Em 2017, assumiu no Uber, contratada para melhorar a imagem da empresa, desafio grandioso frente à série de acusações de assédio sexual e uso de drogas, além dos escândalos pessoais envolvendo o então CEO e cofundador da empresa, Travis Kalanick. “Mesmo agora, as pessoas continuam me questionando o motivo de aceitar um emprego no Uber. Respondo que é porque segui minha intuição. É importante assumir riscos, todos sabemos que é onde encontramos as maiores recompensas,” disse em entrevista à revista Forbes em 2017, logo depois de assumir. A experiência duraria aproximadamente um ano, até junho de 2018, quando ela assumiu na Endeavor, a primeira mulher a ocupar o cargo.
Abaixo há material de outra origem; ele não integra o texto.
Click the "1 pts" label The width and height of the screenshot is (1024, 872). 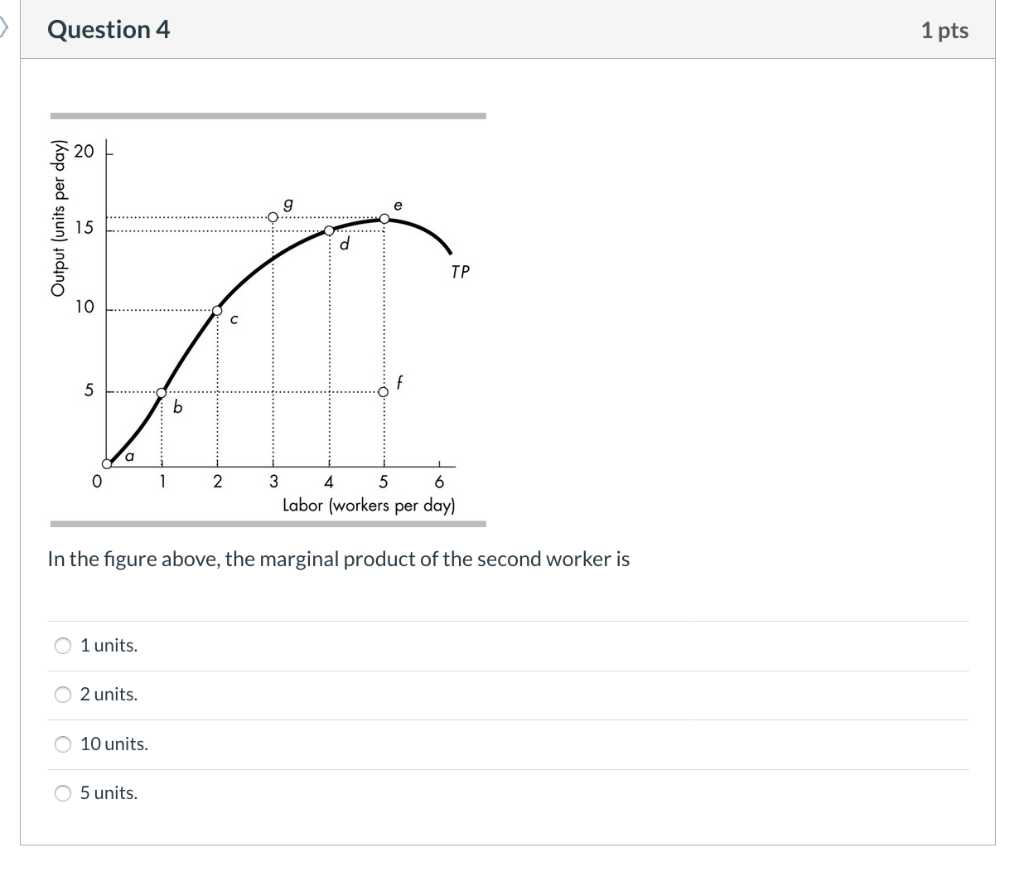[x=946, y=30]
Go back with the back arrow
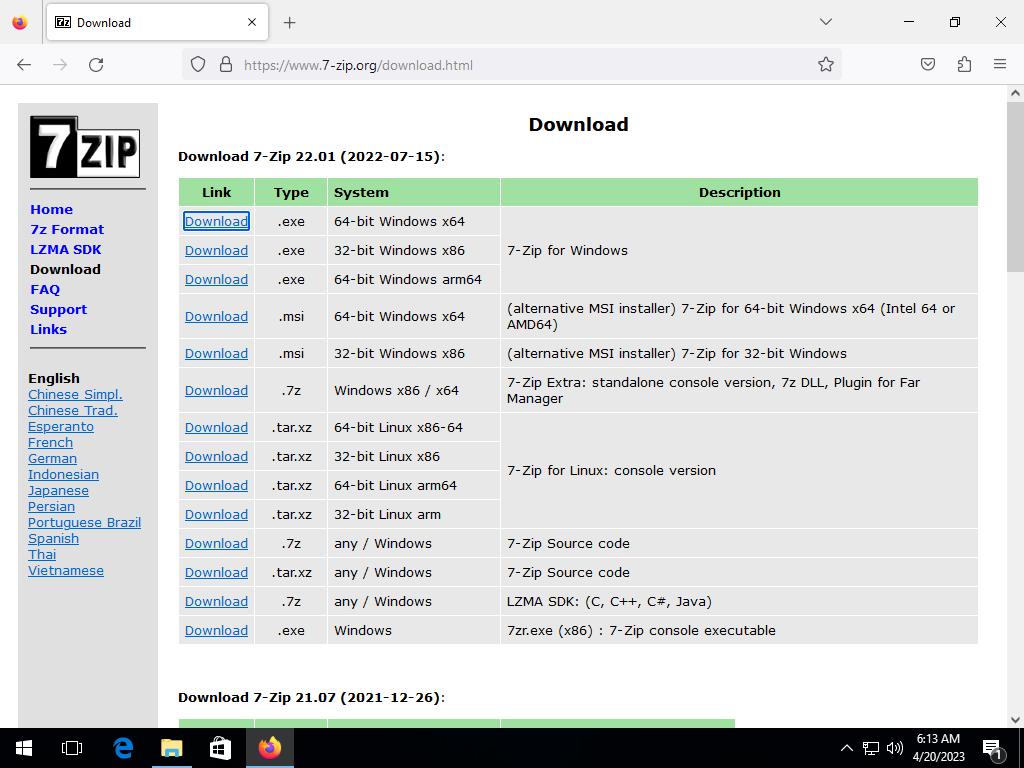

Criatividade, força, originalidade, coragem, são muitos os adjetivos usados quando se trata da profissional que, aos 12 anos, numa tentativa de compreender seu novo ambiente (interior do estado do Colorado), se tornou obcecada pela cultura pop. Tudo a sua volta, desde as conversas no corredor da escola, até os programas de televisão, vídeos, revistas, música e artes eram ferramentas para conectar com o novo mundo. A experiência serviu para formar uma profissional profundamente conectada e observadora, capaz de garimpar tendências e criar produtos inovadores e extremamente bem-sucedidos.  Não à toa, o CEO da Endeavor, Ari Emanuel, declarou quando de sua contratação: “a visão criativa de Bozoma tem o poder de criar momentos culturais transformadores para as marcas, estou entusiasmado com o que virá quando essa visão estiver sobre a lista de clientes e portfolio de marcas que estão moldando as conversas em torno da cultura no mundo diariamente, por meio dos diferentes negócios da Endeavor”.

Os pilares do carisma e autoconfiança que cada vez mais colocam Boz no topo da pirâmide corporativa, ela conta na palestra dada na última edição do SXSW (assista no pé da página). Cabelos enormes, unhas longuíssimas, saia brilhante prateada, nada na figura da executiva é retraído ou envergonhado: “meus pais sempre me ensinaram que não importava de onde você era ou em que lugares tinha vivido, você precisava sempre honrar e lembrar sua cultura. Muito cedo minhas irmãs e eu precisamos conviver em ambientes muito diferentes de nossas origens, mas nunca tivemos a sensação de que precisávamos ‘nos ajustar.’ Meus pais me ensinaram que eu não precisava fingir ser outra pessoa para agradar ninguém.”

“Sua experiência tem valor, sua experiência é o que cria a cultura. Quando você estiver em algum ambiente, qualquer que seja, traga tudo o que você é. Pode soar clichê, mas não fazemos isso o suficiente. Especialmente, não em ambientes corporativos”

O trabalho da executiva é dedicado a uma família de empresas voltadas as mais diversas atividades criativas, empresas como a WME (representante de artistas, escritores, modelos, diretores de televisão e cinema), IMG (representante de modelos e atletas), Miss Universe Organization, Professional Bull Riders Association, UFC. Todas elas operam sob o guarda-chuva da Endeavor, “e a minha função é navegar em todos estes mundos e criar as estratégias para todas estas empresas, descobrir como todas elas se conectam,” explica. A julgar pelos reconhecimentos da indústria nos últimos anos – Billboard Magazine (Mulheres Top na Música), Fast Company (100 Pessoas Mais Criativas) e AdWeek (Personalidades Mais Estimulantes na Publicidade) – uma função que está apenas começando.